- **Exercício proposto 1**:
Edite os registros desde o início até a linha que contém "家居 (796, 12)", inclusive, substituindo "Request a Quote" por "Get a Quote" e mantendo todo o resto inalterado.

--*--

Dúvidas em crescendo, nos bastidores da indústria. No plano imediato, e pensando já nas amostras dos vinhos de 2014, a generalidade dos especialistas inclina-se para uma descida dos preços. Com um argumento básico, o crítico que Parker nomeou para o substituir na tarefa, há dúzia e meia de anos que prova Bordéus e sempre deu notas mais baixas que o seu mentor. Neal Martin é conhecido por isso. Logo, a notas inferiores devem corresponder preços mais baixos.
Vale a pena lembrar, as amostras da última colheita serão já classificadas por Neal Martin, enquanto Parker se debruça sobre a recém engarrafada colheita de 2012 e termina uma retrospetiva sobre os inflacionados 2005. Goste-se ou não, o seu sistema de 100 pontos há mais de 30 anos que serve de bitola ao mercado, influenciando as cotações desde 1978, primeiro ano em que pontuou os vinhos dessa forma. Mais concretamente, desde 1982, quando o crítico de Maryland vaticinou um futuro brilhante para essa colheita.
Agora, sem Parker, os especialistas estão convencidos que a cotação dos vinhos ainda em barrica acabará por refletir uma eventual descida das notas publicadas na Wine Advocate. Isto, dando por adquirida a avareza de Martin na distribuição de pontos. A essa opinião, acrescentamos nós, não é alheio o facto da maioria dos ditos especialistas serem, quase todos eles, parte interessada no “negócio”.
Comerciantes ou importadores de renome, ouvidos pela imprensa enquanto especialistas, é natural que advoguem essa eventual descida de preços. Poderão não só comprar melhor como aliciar desde já os apreciadores. Alguns, especulam inclusive com a possibilidade das novas colheitas pontuadas por Martin terem mais tarde as suas notas revistas em alta por… Robert Parker. Não sendo de descurar a hipótese do preço subir de facto, dois anos depois, por enquanto esse raciocínio é pura especulação.
Na verdade, não nos parece que as alterações de bastidores provoquem grandes flutuações de preços, pelo menos no imediato. A prazo, a história é outra. Tal como a vida é feita de ciclos, também a Wine Advocate não será mais o que foi durante o consulado de Parker. Mudança gradual e até natural.
Senão vejamos, há muito que o guru da crítica deixou de ser a única voz autorizada, mas a mesma pontuação atribuída por qualquer outro crítico continua a ter muito menos peso. Mesmo tendo em conta nuances regionais. Por exemplo, Antonio Galloni (ex-Wine Advocate) é um peso pesado na avaliação de Barolos, tal como Allen Meadows será o crítico mais importante no que toca à Borgonha. Comercialmente falando, claro. Assim como James Suckling e o próprio Neal Martin são vozes respeitadas, que influenciam a procura, logo a cotação dos vinhos. Mas, e para responder à pergunta inicial, parece despropositado colocar sobre os ombros de qualquer um deles a responsabilidade de gerar de imediato expetativa e impacto idêntico às notações de Parker. Essa será sempre uma transição gradual, que o tempo tratará de matizar.

--*--

- **Exercício proposto 2**:
Prossiga com o texto sobre a sucessão de Parker na crítica de vinhos de Bordéus a partir do ponto em que ele termina.

Linhas do conjunto de dados:
--*--

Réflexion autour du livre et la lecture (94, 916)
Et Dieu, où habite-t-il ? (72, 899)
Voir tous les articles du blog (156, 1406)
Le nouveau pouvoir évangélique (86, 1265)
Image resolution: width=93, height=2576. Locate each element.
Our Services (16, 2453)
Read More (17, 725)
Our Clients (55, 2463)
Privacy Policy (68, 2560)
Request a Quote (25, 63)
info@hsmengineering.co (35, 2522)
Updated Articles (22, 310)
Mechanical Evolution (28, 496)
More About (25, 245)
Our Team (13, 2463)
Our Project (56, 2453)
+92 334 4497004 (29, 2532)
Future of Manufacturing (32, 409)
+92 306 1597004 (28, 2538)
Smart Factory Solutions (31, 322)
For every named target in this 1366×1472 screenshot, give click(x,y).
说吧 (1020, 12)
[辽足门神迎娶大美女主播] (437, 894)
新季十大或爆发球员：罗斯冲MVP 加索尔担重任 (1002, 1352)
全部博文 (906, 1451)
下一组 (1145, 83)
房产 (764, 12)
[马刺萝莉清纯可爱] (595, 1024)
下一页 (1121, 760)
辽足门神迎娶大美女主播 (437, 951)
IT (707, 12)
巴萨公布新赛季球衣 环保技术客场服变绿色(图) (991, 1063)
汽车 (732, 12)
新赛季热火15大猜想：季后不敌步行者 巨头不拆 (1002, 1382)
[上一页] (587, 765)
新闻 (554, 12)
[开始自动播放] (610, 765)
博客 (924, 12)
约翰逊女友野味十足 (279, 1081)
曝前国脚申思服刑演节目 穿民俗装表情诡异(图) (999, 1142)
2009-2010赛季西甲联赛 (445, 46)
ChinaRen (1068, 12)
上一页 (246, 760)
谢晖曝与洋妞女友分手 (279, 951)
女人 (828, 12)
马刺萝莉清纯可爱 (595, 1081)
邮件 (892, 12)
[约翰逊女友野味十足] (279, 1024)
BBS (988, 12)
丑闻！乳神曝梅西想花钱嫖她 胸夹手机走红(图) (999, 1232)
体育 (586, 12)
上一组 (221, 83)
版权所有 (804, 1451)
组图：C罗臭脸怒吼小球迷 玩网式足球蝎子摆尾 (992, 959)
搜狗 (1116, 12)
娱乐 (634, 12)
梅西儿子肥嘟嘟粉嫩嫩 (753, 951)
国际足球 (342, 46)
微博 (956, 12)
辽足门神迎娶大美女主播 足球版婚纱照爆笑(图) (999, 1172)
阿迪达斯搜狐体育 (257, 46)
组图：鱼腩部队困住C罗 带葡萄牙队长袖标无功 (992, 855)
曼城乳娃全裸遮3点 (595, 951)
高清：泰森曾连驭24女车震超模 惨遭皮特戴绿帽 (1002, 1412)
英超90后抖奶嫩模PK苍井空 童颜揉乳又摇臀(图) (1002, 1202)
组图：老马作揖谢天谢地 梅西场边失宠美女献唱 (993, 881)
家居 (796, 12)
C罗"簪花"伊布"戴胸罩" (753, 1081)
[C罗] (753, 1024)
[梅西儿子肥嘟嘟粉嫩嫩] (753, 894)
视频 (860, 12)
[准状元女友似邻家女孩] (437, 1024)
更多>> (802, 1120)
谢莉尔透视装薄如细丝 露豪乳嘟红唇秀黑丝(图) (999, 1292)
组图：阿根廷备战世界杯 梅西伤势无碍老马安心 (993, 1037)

--*--

- **Resposta final 1**:
Réflexion autour du livre et la lecture (94, 916)
Et Dieu, où habite-t-il ? (72, 899)
Voir tous les articles du blog (156, 1406)
Le nouveau pouvoir évangélique (86, 1265)
Image resolution: width=93, height=2576. Locate each element.
Our Services (16, 2453)
Read More (17, 725)
Our Clients (55, 2463)
Privacy Policy (68, 2560)
Get a Quote (25, 63)
info@hsmengineering.co (35, 2522)
Updated Articles (22, 310)
Mechanical Evolution (28, 496)
More About (25, 245)
Our Team (13, 2463)
Our Project (56, 2453)
+92 334 4497004 (29, 2532)
Future of Manufacturing (32, 409)
+92 306 1597004 (28, 2538)
Smart Factory Solutions (31, 322)
For every named target in this 1366×1472 screenshot, give click(x,y).
说吧 (1020, 12)
[辽足门神迎娶大美女主播] (437, 894)
新季十大或爆发球员：罗斯冲MVP 加索尔担重任 (1002, 1352)
全部博文 (906, 1451)
下一组 (1145, 83)
房产 (764, 12)
[马刺萝莉清纯可爱] (595, 1024)
下一页 (1121, 760)
辽足门神迎娶大美女主播 (437, 951)
IT (707, 12)
巴萨公布新赛季球衣 环保技术客场服变绿色(图) (991, 1063)
汽车 (732, 12)
新赛季热火15大猜想：季后不敌步行者 巨头不拆 (1002, 1382)
[上一页] (587, 765)
新闻 (554, 12)
[开始自动播放] (610, 765)
博客 (924, 12)
约翰逊女友野味十足 (279, 1081)
曝前国脚申思服刑演节目 穿民俗装表情诡异(图) (999, 1142)
2009-2010赛季西甲联赛 (445, 46)
ChinaRen (1068, 12)
上一页 (246, 760)
谢晖曝与洋妞女友分手 (279, 951)
女人 (828, 12)
马刺萝莉清纯可爱 (595, 1081)
邮件 (892, 12)
[约翰逊女友野味十足] (279, 1024)
BBS (988, 12)
丑闻！乳神曝梅西想花钱嫖她 胸夹手机走红(图) (999, 1232)
体育 (586, 12)
上一组 (221, 83)
版权所有 (804, 1451)
组图：C罗臭脸怒吼小球迷 玩网式足球蝎子摆尾 (992, 959)
搜狗 (1116, 12)
娱乐 (634, 12)
梅西儿子肥嘟嘟粉嫩嫩 (753, 951)
国际足球 (342, 46)
微博 (956, 12)
辽足门神迎娶大美女主播 足球版婚纱照爆笑(图) (999, 1172)
阿迪达斯搜狐体育 (257, 46)
组图：鱼腩部队困住C罗 带葡萄牙队长袖标无功 (992, 855)
曼城乳娃全裸遮3点 (595, 951)
高清：泰森曾连驭24女车震超模 惨遭皮特戴绿帽 (1002, 1412)
英超90后抖奶嫩模PK苍井空 童颜揉乳又摇臀(图) (1002, 1202)
组图：老马作揖谢天谢地 梅西场边失宠美女献唱 (993, 881)
家居 (796, 12)

- **Resposta final 2**:
Tal como são deslocadas algumas teorias de conspiração, que buscam motivos obscuros nas mudanças a que assistimos. Claro que Robert Parker não será santo nem ingénuo, ninguém o é, mas nada mais natural que o cansaço de provar, todos os anos, cerca de 600 vinhos ainda em barrica. Falamos de néctares novos, explosivos, carregados de taninos. Sobretudo para alguém a caminho dos 70 anos de idade e que cumpre esse ritual, religiosamente, há três décadas! Acreditem que bastam meia dúzia de Primeurs consecutivos para perceber como é difícil manter a chama, a paixão e o interesse, que a crítica de vinhos implica.
Tal como bastam para perceber a prática e conhecimento que a frequência, a este nível, proporciona a profissionais como Neal Martin. Atendendo ao ritmo e exigência, costumamos dizer que os Primeurs equivalem a uma espécie de licenciatura, em matéria de prova. Isto para rebater a tentação da crítica fácil ao sucessor de Parker, na avaliação de vinhos novos. Quem cair nesse erro, mais do que desconhecer o personagem, não faz a mínima ideia do que é o universo bordalês e do que ali se aprende. Meio que Martin frequenta de forma assídua, há 18 anos!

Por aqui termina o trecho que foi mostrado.